___ Extracted data
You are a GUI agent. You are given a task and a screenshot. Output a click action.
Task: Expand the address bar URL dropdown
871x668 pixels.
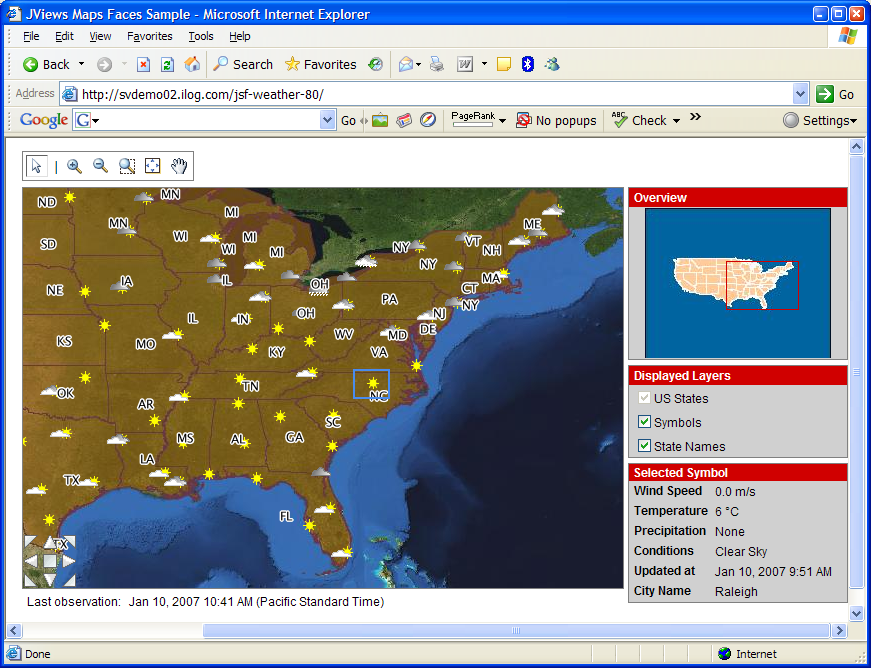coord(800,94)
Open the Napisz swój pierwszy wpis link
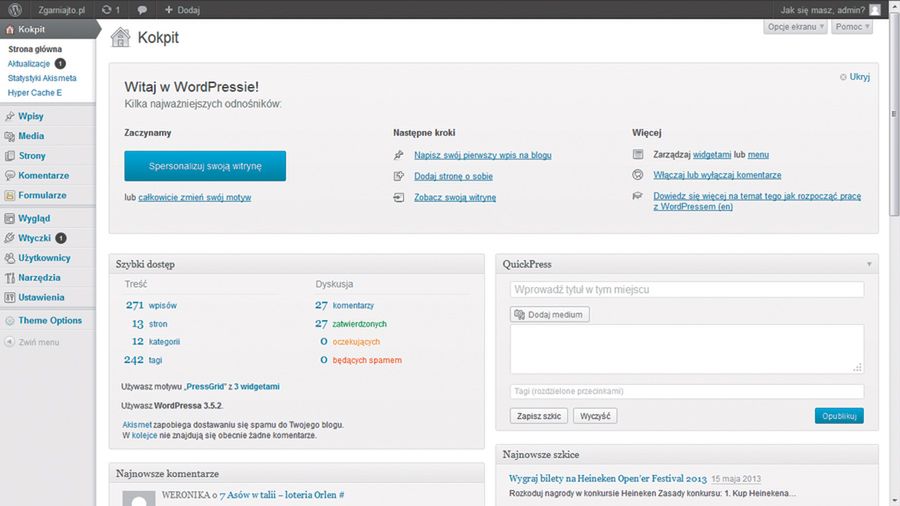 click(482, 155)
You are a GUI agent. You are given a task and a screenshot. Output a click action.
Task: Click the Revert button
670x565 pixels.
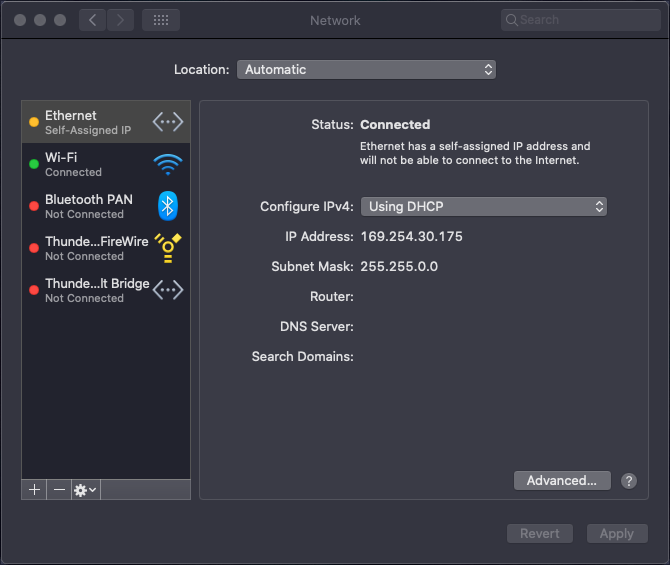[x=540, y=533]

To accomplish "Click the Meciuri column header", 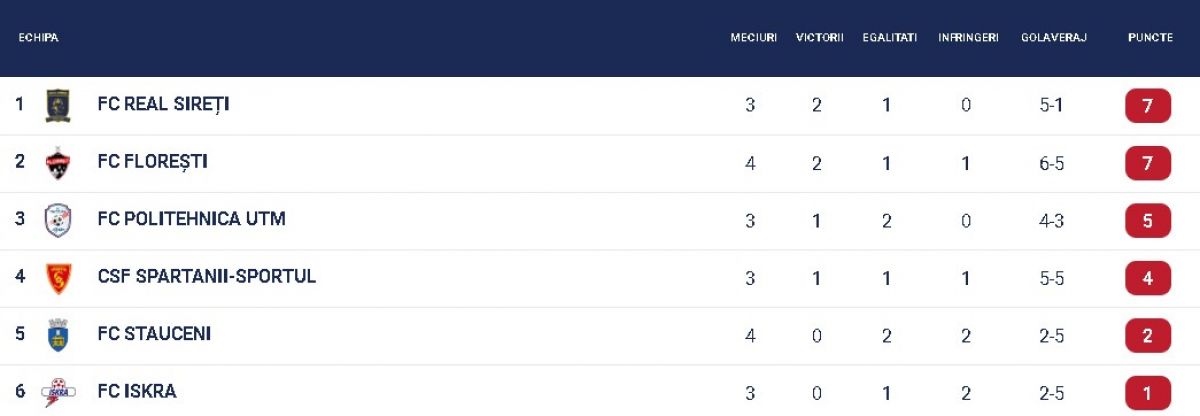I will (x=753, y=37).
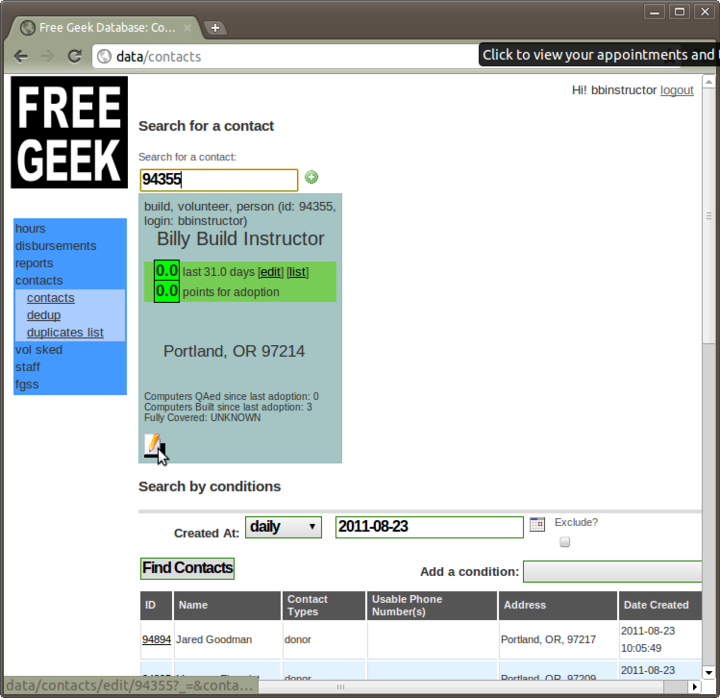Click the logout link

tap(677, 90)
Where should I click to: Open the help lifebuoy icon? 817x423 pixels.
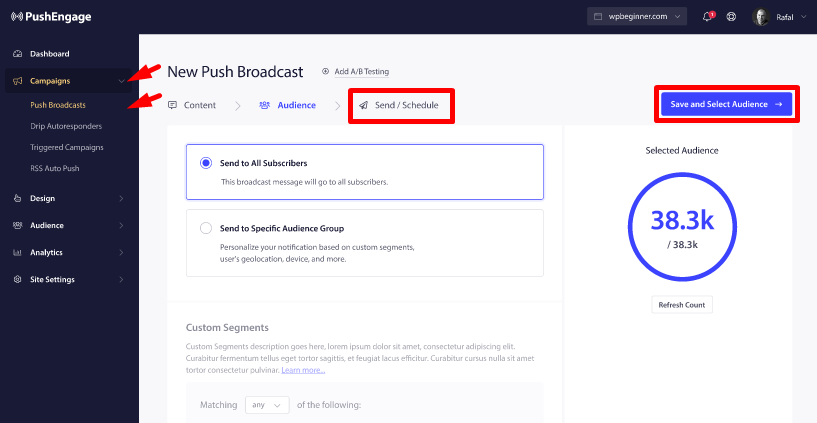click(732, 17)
______
_Your assignment_
Exact copy required, pictures excluded: the lines from the one holding "Where should I" through the last line of the data, both ends included.

_Result for this task_
Where should I click to: Open the help lifebuoy icon? 817x423 pixels.
click(732, 17)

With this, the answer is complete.